Each test class declares a supported_dtypes class attribute (e.g. {"continuous"} for FisherZ, {"discrete"} for ChiSq). citk does not validate input data against this at construction time, because Paper 1 benchmarking depends on running every test on every data kind to characterise failure modes. Calling a test on data outside its declared supported_dtypes is undefined behaviour — results may be silently degenerate (e.g. ChiSq on continuous data treats every unique float as its own category, returning \(p \approx 1\)).

Users wanting protection should call the classmethod before constructing:

ok, reason = ChiSq.validate_data(my_data)
if not ok:
    raise ValueError(reason)

validate_data returns (True, "") if compatible and (False, "column j is X; ClsName only supports [Y]") for the first violation. It does not raise.

Out-of-contract: re-implemented helper methods

CITKTest exposes four public helper methods that exist for parity with the conventions of older CI-test libraries:

  • assert_input_data_is_valid(allow_nan=False, allow_inf=False)

  • check_cache_method_consistent(method_name, parameters_hash)

  • get_formatted_XYZ_and_cachekey(X, Y, condition_set)

  • save_to_local_cache()

In citk versions prior to the Phase-2 decoupling these methods were inherited from causallearn.utils.cit.CIT_Base. They are now re-implemented natively in citk.tests.base so that citk no longer depends on causal-learn at runtime; the signatures match the upstream conventions for backwards compatibility but are not part of citk’s v0.1.0 contract — their internal behaviour may change in future v0.x releases. Cache files written by either ecosystem remain interchangeable.

Per-test edges

Two known asymmetries across the 19 tests are documented on per-test pages and are not considered bugs in v0.1.0:

  1. NaN as a p-value (not as an exception). GCM / WGCM / PCM may return NaN for degenerate data (e.g., the pycomets RuntimeWarning: invalid value in scalar divide path), rather than raising. Downstream consumers must decide whether to treat NaN as missing or to filter it. This is intentional and matches the harness expectation; raising would be the breaking change.

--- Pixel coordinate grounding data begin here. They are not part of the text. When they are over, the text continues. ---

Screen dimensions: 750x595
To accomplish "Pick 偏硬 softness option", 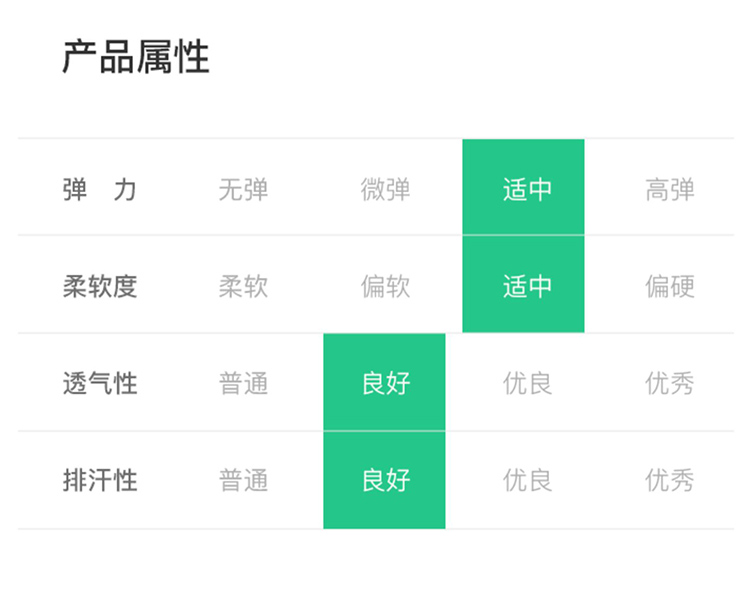I will (669, 287).
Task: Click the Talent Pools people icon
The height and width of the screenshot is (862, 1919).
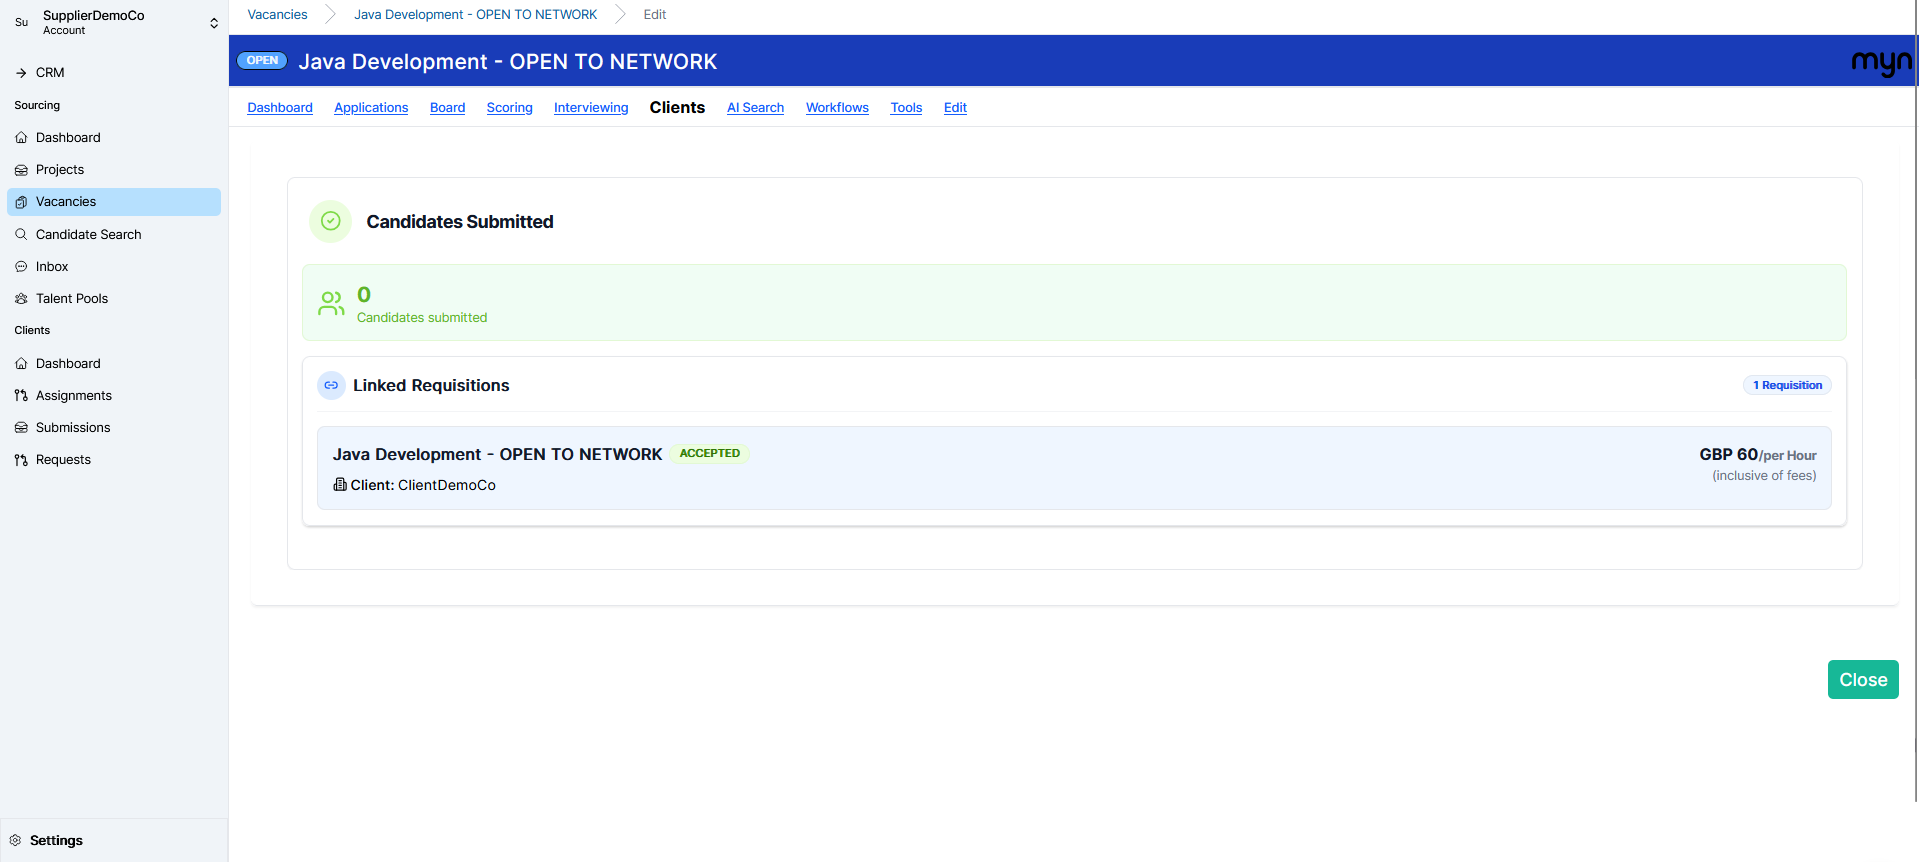Action: pyautogui.click(x=21, y=299)
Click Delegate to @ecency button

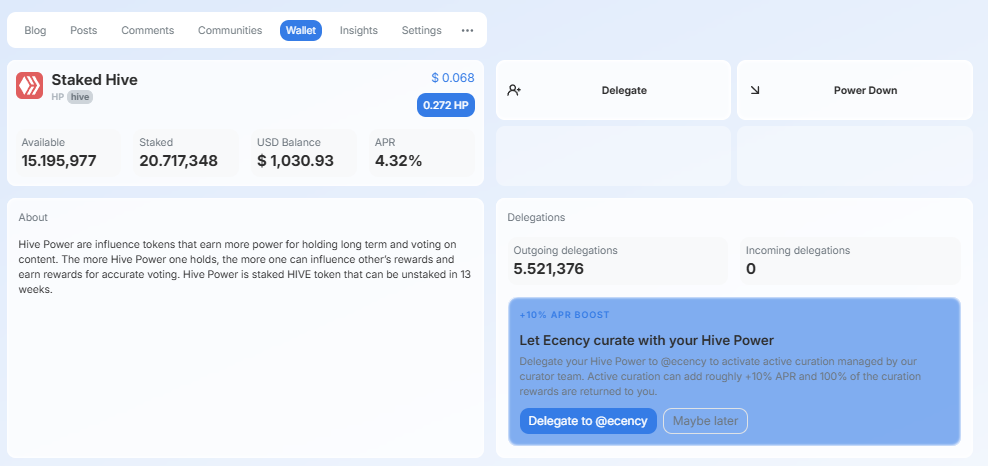click(x=588, y=421)
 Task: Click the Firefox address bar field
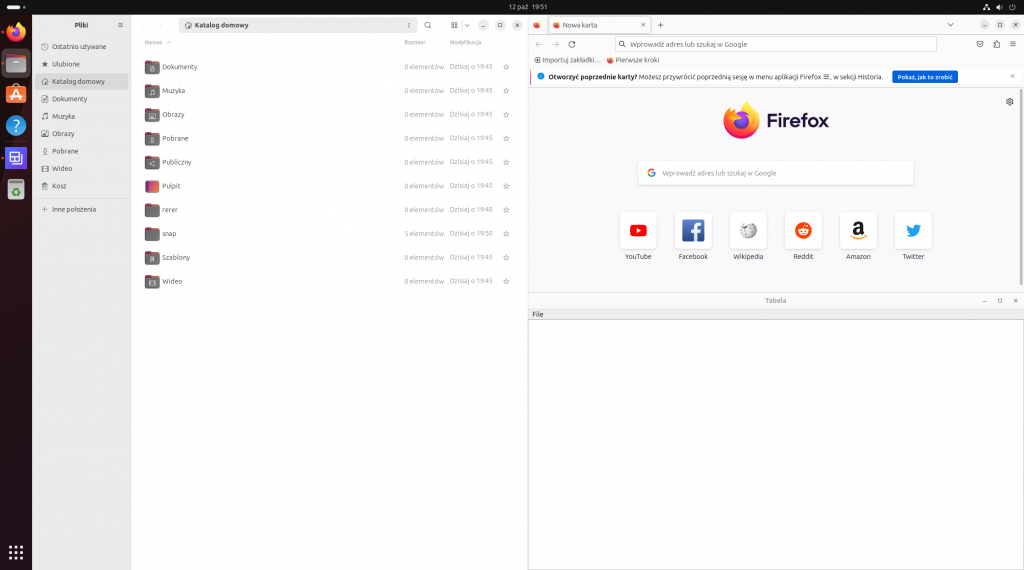tap(776, 44)
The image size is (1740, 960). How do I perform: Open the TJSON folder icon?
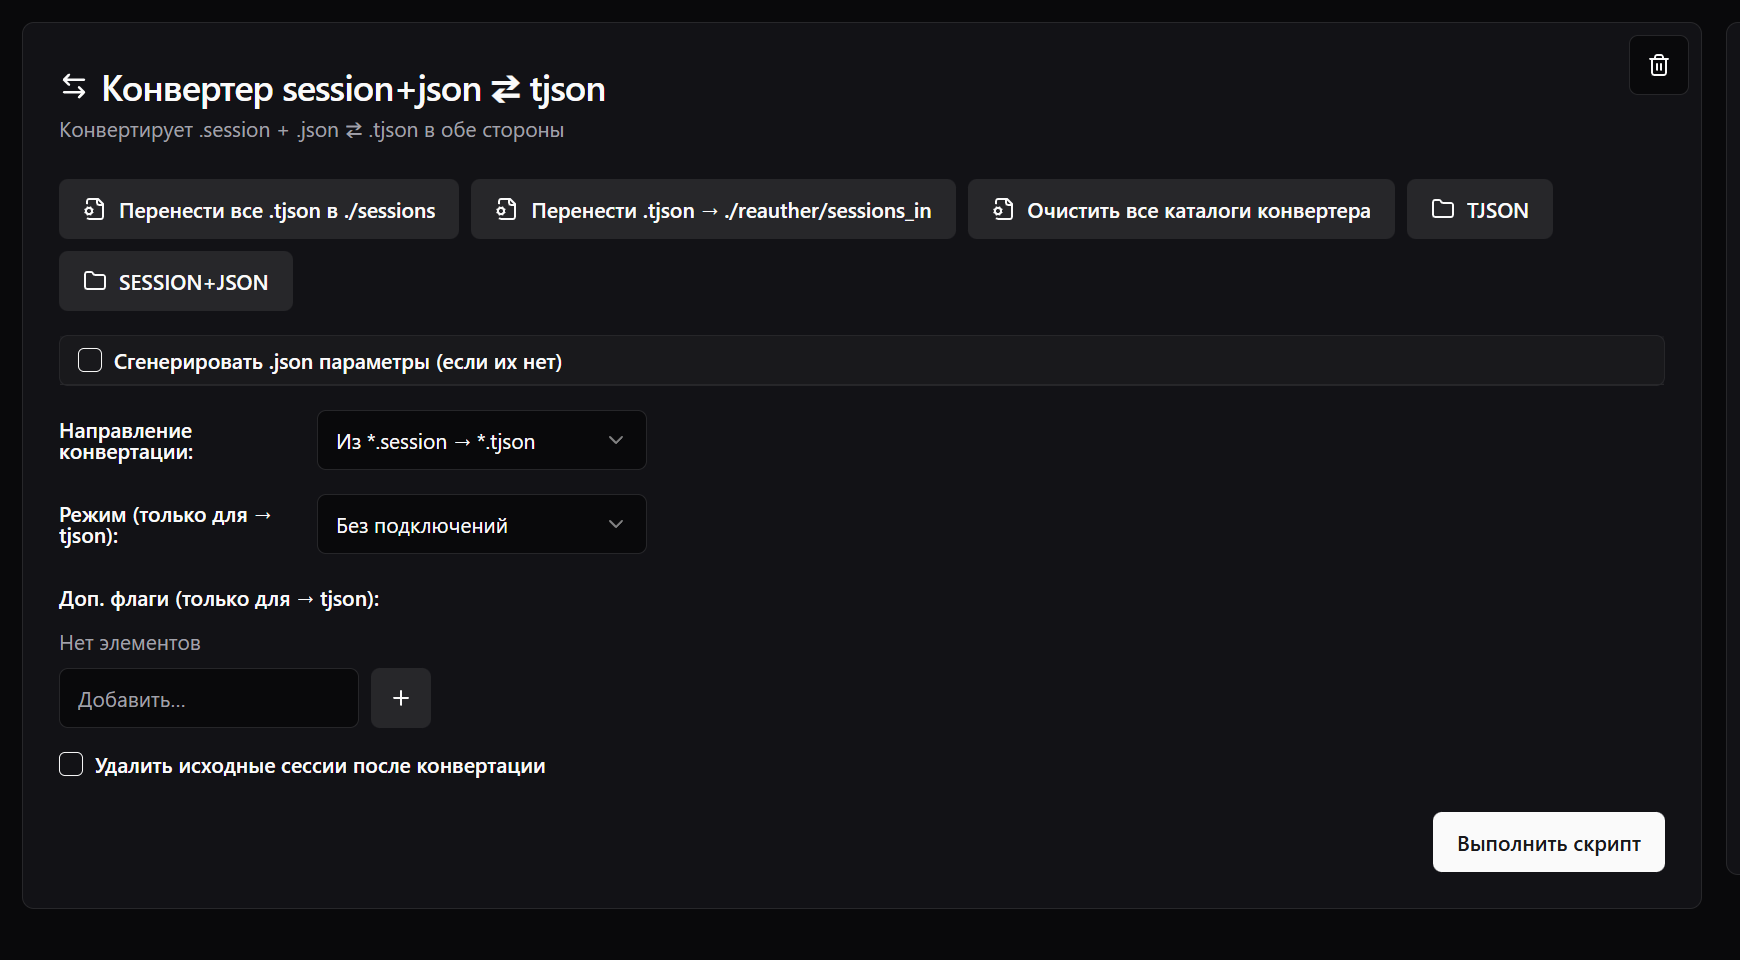1442,209

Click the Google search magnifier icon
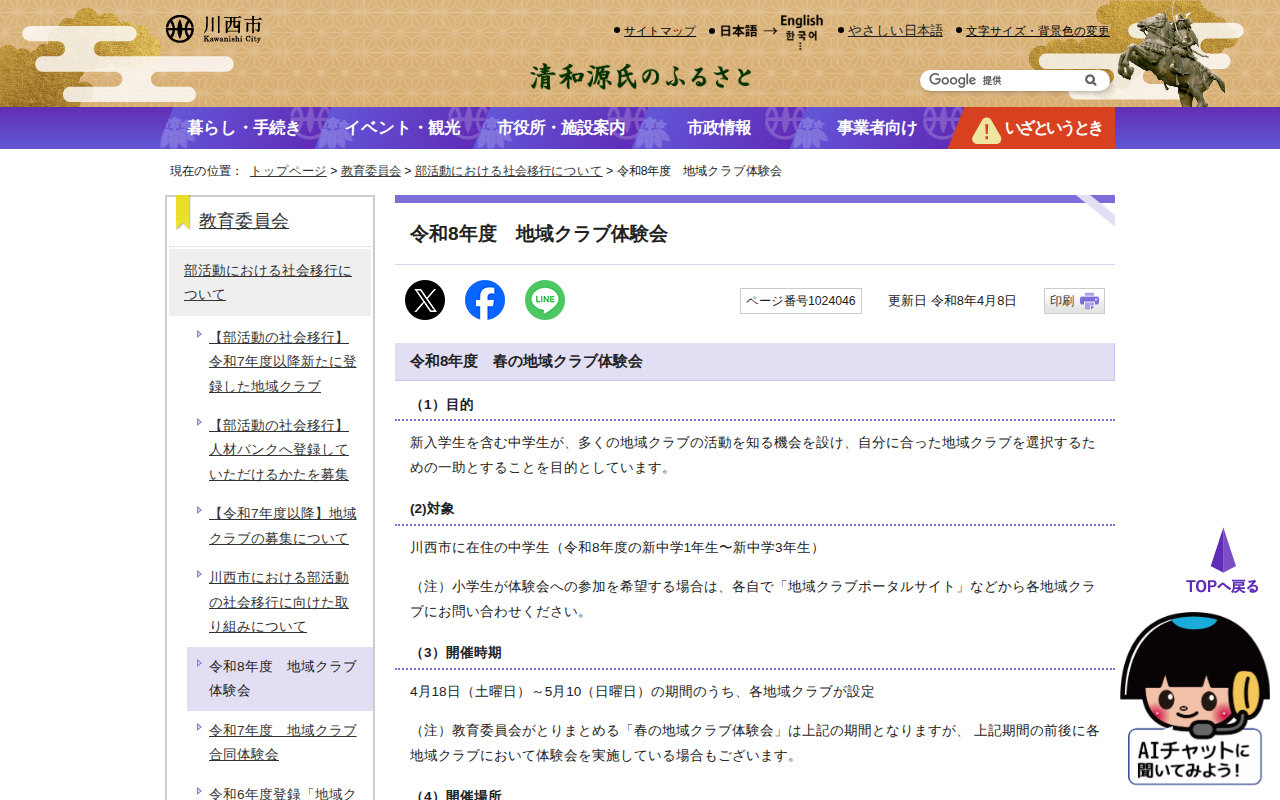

  2. Empty conditioning set semantics. GCM / WGCM / PCM substitute a constant column \(Z = 0\) when the conditioning set is empty, instead of taking the no-conditioning path. The other 16 tests pass empty Z through unchanged. See the per-test pages for :doc:/tests/gcm_test, :doc:/tests/wgcm_test, :doc:/tests/pcm_test.

What the harness relies on (v0.1.0 minimum protocol)

The reference consumer (the Paper 1 benchmark harness) exercises a strict subset of the public surface. v0.1.0 guarantees this subset will not change:

  • Constructor: cls(data: np.ndarray, data_type=data_type_array, **test_kwargs) works for every class.

  • Callable: test(x_idx: int, y_idx: int, s_idx: list[int]) -> float.

  • No instance attribute access (no .pvalue, .statistic, .last_stat, etc.).

  • Exceptions are caught generically; no specific exception type is required.

If your downstream tooling stays within this subset, v0.1.0 → v0.x.0 upgrades will not require code changes.